• THE RECORDS
▶

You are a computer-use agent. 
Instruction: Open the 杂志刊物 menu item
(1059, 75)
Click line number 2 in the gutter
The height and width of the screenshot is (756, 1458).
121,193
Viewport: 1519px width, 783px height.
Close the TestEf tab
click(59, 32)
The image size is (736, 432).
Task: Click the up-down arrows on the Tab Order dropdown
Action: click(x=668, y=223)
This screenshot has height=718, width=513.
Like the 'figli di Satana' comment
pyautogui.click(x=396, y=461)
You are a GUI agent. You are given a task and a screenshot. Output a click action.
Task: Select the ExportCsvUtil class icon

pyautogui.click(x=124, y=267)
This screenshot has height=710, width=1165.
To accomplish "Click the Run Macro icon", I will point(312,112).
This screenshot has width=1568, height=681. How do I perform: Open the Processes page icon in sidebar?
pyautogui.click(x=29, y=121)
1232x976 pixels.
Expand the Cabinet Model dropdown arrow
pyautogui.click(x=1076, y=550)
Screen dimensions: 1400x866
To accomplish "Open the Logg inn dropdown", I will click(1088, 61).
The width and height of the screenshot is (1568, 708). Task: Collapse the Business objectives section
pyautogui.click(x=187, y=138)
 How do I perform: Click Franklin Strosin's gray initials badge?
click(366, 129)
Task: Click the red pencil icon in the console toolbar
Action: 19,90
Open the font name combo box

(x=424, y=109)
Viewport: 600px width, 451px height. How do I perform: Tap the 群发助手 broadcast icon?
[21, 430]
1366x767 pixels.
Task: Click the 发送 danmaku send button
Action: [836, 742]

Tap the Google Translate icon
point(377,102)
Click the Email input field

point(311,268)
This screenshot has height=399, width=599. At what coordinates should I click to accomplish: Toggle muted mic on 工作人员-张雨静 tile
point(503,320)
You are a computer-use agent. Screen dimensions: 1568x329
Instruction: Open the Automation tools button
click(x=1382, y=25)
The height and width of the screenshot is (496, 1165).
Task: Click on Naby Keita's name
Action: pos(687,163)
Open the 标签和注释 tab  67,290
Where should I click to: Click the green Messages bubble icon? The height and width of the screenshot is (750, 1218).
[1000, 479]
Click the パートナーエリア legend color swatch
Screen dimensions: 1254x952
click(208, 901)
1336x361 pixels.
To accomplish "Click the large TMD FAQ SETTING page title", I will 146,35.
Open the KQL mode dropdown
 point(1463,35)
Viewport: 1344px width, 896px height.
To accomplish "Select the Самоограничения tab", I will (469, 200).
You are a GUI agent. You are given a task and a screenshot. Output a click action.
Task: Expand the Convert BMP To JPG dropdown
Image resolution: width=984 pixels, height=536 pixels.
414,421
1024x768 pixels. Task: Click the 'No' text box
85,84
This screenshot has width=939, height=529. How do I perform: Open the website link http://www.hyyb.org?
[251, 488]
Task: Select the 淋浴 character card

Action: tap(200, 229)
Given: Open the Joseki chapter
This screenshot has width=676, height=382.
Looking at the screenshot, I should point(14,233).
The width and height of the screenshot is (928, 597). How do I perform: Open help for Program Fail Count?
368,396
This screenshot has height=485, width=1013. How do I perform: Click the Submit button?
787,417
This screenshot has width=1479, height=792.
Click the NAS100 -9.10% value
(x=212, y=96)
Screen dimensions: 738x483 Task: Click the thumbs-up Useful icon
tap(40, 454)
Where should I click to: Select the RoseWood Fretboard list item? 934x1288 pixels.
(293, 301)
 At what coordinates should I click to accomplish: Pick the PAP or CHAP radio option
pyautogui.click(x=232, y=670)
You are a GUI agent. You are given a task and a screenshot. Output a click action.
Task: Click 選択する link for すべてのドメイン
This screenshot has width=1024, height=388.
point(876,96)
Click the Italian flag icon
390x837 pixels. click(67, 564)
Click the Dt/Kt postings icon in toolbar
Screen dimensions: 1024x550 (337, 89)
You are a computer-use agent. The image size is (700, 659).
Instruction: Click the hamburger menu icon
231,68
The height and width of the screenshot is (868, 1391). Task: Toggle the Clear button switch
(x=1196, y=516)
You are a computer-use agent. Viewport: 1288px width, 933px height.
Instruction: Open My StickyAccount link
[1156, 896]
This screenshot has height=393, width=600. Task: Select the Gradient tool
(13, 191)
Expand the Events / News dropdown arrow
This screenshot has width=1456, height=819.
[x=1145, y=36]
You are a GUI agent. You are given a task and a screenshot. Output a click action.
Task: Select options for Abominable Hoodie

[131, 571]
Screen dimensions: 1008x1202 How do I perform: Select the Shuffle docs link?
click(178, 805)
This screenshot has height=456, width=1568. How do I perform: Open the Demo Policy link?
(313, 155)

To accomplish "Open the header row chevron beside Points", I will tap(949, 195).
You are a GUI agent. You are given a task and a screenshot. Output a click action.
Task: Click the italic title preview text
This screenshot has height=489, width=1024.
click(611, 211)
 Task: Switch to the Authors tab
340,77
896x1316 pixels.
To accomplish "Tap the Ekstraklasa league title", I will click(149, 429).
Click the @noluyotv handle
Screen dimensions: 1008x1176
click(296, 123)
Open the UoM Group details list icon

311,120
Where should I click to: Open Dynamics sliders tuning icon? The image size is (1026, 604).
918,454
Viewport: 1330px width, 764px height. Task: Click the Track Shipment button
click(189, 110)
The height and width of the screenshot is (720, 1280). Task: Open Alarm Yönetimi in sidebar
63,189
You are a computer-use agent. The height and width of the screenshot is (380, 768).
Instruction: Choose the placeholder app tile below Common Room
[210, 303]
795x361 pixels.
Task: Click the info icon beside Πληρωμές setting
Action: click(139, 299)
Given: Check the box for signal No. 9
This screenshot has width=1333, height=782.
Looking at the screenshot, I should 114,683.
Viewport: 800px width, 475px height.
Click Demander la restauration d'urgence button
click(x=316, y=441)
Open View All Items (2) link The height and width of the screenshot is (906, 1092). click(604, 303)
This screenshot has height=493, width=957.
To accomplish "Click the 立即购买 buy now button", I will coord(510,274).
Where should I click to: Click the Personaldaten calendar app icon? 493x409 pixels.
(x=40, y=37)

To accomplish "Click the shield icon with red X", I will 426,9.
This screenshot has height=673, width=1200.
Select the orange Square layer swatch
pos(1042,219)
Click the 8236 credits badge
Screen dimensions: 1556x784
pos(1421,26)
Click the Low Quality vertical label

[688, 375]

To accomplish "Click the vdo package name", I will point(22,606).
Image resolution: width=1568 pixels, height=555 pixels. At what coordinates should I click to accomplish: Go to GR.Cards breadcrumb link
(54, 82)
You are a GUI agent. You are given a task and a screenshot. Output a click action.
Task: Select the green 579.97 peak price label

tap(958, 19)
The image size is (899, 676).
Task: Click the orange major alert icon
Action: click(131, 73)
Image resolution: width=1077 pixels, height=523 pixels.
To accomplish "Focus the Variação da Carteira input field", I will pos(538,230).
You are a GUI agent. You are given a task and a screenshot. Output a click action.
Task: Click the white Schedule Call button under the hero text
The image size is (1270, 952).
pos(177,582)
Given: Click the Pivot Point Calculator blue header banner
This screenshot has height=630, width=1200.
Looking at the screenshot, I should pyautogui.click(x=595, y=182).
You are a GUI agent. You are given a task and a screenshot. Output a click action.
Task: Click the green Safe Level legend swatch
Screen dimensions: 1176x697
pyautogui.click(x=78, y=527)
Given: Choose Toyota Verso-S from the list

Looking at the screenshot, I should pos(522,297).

◀

• WHAT YOU NEED TO DO
Restate each record above exactly, leaving nothing out.

• SOLUTION
You are a computer-use agent. 
Instruction: Open the 杂志刊物 menu item
(1059, 75)
Click line number 2 in the gutter
The height and width of the screenshot is (756, 1458).
121,193
Viewport: 1519px width, 783px height.
Close the TestEf tab
click(59, 32)
The image size is (736, 432).
Task: Click the up-down arrows on the Tab Order dropdown
Action: click(x=668, y=223)
This screenshot has height=718, width=513.
Like the 'figli di Satana' comment
pyautogui.click(x=396, y=461)
You are a GUI agent. You are given a task and a screenshot. Output a click action.
Task: Select the ExportCsvUtil class icon

pyautogui.click(x=124, y=267)
This screenshot has height=710, width=1165.
To accomplish "Click the Run Macro icon", I will point(312,112).
This screenshot has width=1568, height=681. How do I perform: Open the Processes page icon in sidebar?
pyautogui.click(x=29, y=121)
1232x976 pixels.
Expand the Cabinet Model dropdown arrow
pyautogui.click(x=1076, y=550)
Screen dimensions: 1400x866
To accomplish "Open the Logg inn dropdown", I will click(1088, 61).
The width and height of the screenshot is (1568, 708). Task: Collapse the Business objectives section
pyautogui.click(x=187, y=138)
 How do I perform: Click Franklin Strosin's gray initials badge?
click(366, 129)
Task: Click the red pencil icon in the console toolbar
Action: 19,90
Open the font name combo box

(x=424, y=109)
Viewport: 600px width, 451px height. How do I perform: Tap the 群发助手 broadcast icon?
[21, 430]
1366x767 pixels.
Task: Click the 发送 danmaku send button
Action: [836, 742]

Tap the Google Translate icon
point(377,102)
Click the Email input field

point(311,268)
This screenshot has height=399, width=599. At what coordinates should I click to accomplish: Toggle muted mic on 工作人员-张雨静 tile
point(503,320)
You are a computer-use agent. Screen dimensions: 1568x329
Instruction: Open the Automation tools button
click(x=1382, y=25)
The height and width of the screenshot is (496, 1165).
Task: Click on Naby Keita's name
Action: pos(687,163)
Open the 标签和注释 tab  67,290
Where should I click to: Click the green Messages bubble icon? The height and width of the screenshot is (750, 1218).
[1000, 479]
Click the パートナーエリア legend color swatch
Screen dimensions: 1254x952
click(208, 901)
1336x361 pixels.
To accomplish "Click the large TMD FAQ SETTING page title", I will 146,35.
Open the KQL mode dropdown
 point(1463,35)
Viewport: 1344px width, 896px height.
To accomplish "Select the Самоограничения tab", I will (469, 200).
You are a GUI agent. You are given a task and a screenshot. Output a click action.
Task: Expand the Convert BMP To JPG dropdown
Image resolution: width=984 pixels, height=536 pixels.
414,421
1024x768 pixels. Task: Click the 'No' text box
85,84
This screenshot has width=939, height=529. How do I perform: Open the website link http://www.hyyb.org?
[251, 488]
Task: Select the 淋浴 character card

Action: tap(200, 229)
Given: Open the Joseki chapter
This screenshot has width=676, height=382.
Looking at the screenshot, I should point(14,233).
The width and height of the screenshot is (928, 597). How do I perform: Open help for Program Fail Count?
368,396
This screenshot has height=485, width=1013. How do I perform: Click the Submit button?
787,417
This screenshot has width=1479, height=792.
Click the NAS100 -9.10% value
(x=212, y=96)
Screen dimensions: 738x483 Task: Click the thumbs-up Useful icon
tap(40, 454)
Where should I click to: Select the RoseWood Fretboard list item? 934x1288 pixels.
(293, 301)
 At what coordinates should I click to accomplish: Pick the PAP or CHAP radio option
pyautogui.click(x=232, y=670)
You are a GUI agent. You are given a task and a screenshot. Output a click action.
Task: Click 選択する link for すべてのドメイン
This screenshot has width=1024, height=388.
point(876,96)
Click the Italian flag icon
390x837 pixels. click(67, 564)
Click the Dt/Kt postings icon in toolbar
Screen dimensions: 1024x550 (337, 89)
You are a computer-use agent. The image size is (700, 659).
Instruction: Click the hamburger menu icon
231,68
The height and width of the screenshot is (868, 1391). Task: Toggle the Clear button switch
(x=1196, y=516)
You are a computer-use agent. Viewport: 1288px width, 933px height.
Instruction: Open My StickyAccount link
[1156, 896]
This screenshot has height=393, width=600. Task: Select the Gradient tool
(13, 191)
Expand the Events / News dropdown arrow
This screenshot has width=1456, height=819.
[x=1145, y=36]
You are a GUI agent. You are given a task and a screenshot. Output a click action.
Task: Select options for Abominable Hoodie

[131, 571]
Screen dimensions: 1008x1202 How do I perform: Select the Shuffle docs link?
click(178, 805)
This screenshot has height=456, width=1568. How do I perform: Open the Demo Policy link?
(313, 155)

To accomplish "Open the header row chevron beside Points", I will tap(949, 195).
You are a GUI agent. You are given a task and a screenshot. Output a click action.
Task: Click the italic title preview text
This screenshot has height=489, width=1024.
click(611, 211)
 Task: Switch to the Authors tab
340,77
896x1316 pixels.
To accomplish "Tap the Ekstraklasa league title", I will click(149, 429).
Click the @noluyotv handle
Screen dimensions: 1008x1176
click(296, 123)
Open the UoM Group details list icon

311,120
Where should I click to: Open Dynamics sliders tuning icon? The image size is (1026, 604).
918,454
Viewport: 1330px width, 764px height. Task: Click the Track Shipment button
click(189, 110)
The height and width of the screenshot is (720, 1280). Task: Open Alarm Yönetimi in sidebar
63,189
You are a computer-use agent. The height and width of the screenshot is (380, 768).
Instruction: Choose the placeholder app tile below Common Room
[210, 303]
795x361 pixels.
Task: Click the info icon beside Πληρωμές setting
Action: click(139, 299)
Given: Check the box for signal No. 9
This screenshot has width=1333, height=782.
Looking at the screenshot, I should 114,683.
Viewport: 800px width, 475px height.
Click Demander la restauration d'urgence button
click(x=316, y=441)
Open View All Items (2) link The height and width of the screenshot is (906, 1092). click(604, 303)
This screenshot has height=493, width=957.
To accomplish "Click the 立即购买 buy now button", I will coord(510,274).
Where should I click to: Click the Personaldaten calendar app icon? 493x409 pixels.
(x=40, y=37)

To accomplish "Click the shield icon with red X", I will 426,9.
This screenshot has height=673, width=1200.
Select the orange Square layer swatch
pos(1042,219)
Click the 8236 credits badge
Screen dimensions: 1556x784
pos(1421,26)
Click the Low Quality vertical label

[688, 375]

To accomplish "Click the vdo package name", I will point(22,606).
Image resolution: width=1568 pixels, height=555 pixels. At what coordinates should I click to accomplish: Go to GR.Cards breadcrumb link
(54, 82)
You are a GUI agent. You are given a task and a screenshot. Output a click action.
Task: Select the green 579.97 peak price label

tap(958, 19)
The image size is (899, 676).
Task: Click the orange major alert icon
Action: click(131, 73)
Image resolution: width=1077 pixels, height=523 pixels.
To accomplish "Focus the Variação da Carteira input field", I will pos(538,230).
You are a GUI agent. You are given a task and a screenshot. Output a click action.
Task: Click the white Schedule Call button under the hero text
The image size is (1270, 952).
pos(177,582)
Given: Click the Pivot Point Calculator blue header banner
This screenshot has height=630, width=1200.
Looking at the screenshot, I should pyautogui.click(x=595, y=182).
You are a GUI agent. You are given a task and a screenshot. Output a click action.
Task: Click the green Safe Level legend swatch
Screen dimensions: 1176x697
pyautogui.click(x=78, y=527)
Given: Choose Toyota Verso-S from the list

Looking at the screenshot, I should pos(522,297).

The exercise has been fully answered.